- New polling carried out by Survation on behalf of Humanist Society Scotland reveals widespread opposition in Scotland to protests outside healthcare facilities providing abortions
- 82% agreed that protesters should be kept a minimum distance away from those attending healthcare facilities, with only 4% disagreeing that women should be protected from harassment
- Campaigners push government to take immediate action to protect vulnerable clinic users from aggressive ‘protesters’
Findings from a new poll show that Scots strongly support governmental action to limit protests which take place outside NHS facilities offering abortion services.
The poll found that more than 8 in 10 agreed with stopping protesters targeting users of NHS facilities while only 4% disagreed.

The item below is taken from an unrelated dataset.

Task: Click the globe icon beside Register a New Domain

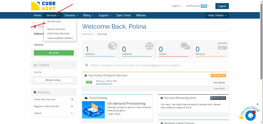Action: (x=72, y=106)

Protests outside NHS facilities have existed in Scotland for decades but have become more widespread since 2014 when American-founded anti-abortion groups moved in.

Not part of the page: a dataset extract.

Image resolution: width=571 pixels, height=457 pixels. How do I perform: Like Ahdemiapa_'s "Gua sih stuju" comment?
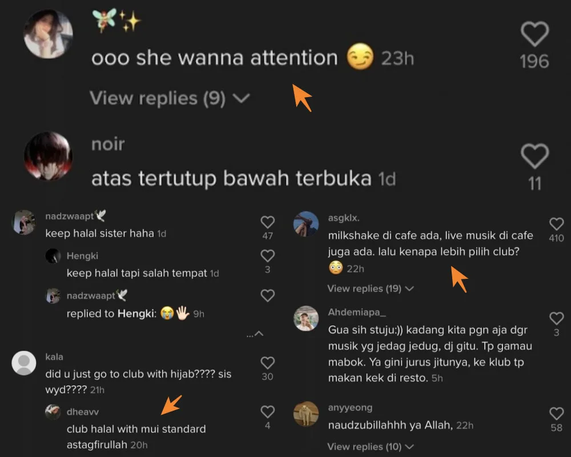click(x=556, y=319)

Commenting on the findings, Professor Maggie Kinloch from Humanist Society Scotland said,
This research unequivocally shows public backing for restricting protests that deliberately target individual healthcare service users. These protests are often orchestrated by ultra-conservative religious groups who believe a woman’s role in life is simply to be a mother.
We ask the Scottish Government to make clear what they support: the rights of women to privacy and to access the services they deem appropriate to their healthcare, or the rights of the protestors to harass them in the street.
Lucy Grieve, co-founder of the campaign group Back Off Scotland, said,
The findings of this new poll show strong levels of support for buffer zones – the ultimate goal of our campaign. It’s now time for the Scottish Government to act, and legitimise buffer zones around all clinics providing abortion services in Scotland.
Protests involve groups of varying sizes seeking to dissuade individual pregnant women and people from accessing abortion services – using signs, loudspeakers, medically inaccurate leaflets, and by waylaying and following patients and passersby. This is not a protest in the usual sense. Clinic protesters are not seeking to change the law or influence the opinions of decision-makers – they are present to pressure individual women seeking abortions into making different decisions about their healthcare. They rely on being able to access people in a vulnerable position.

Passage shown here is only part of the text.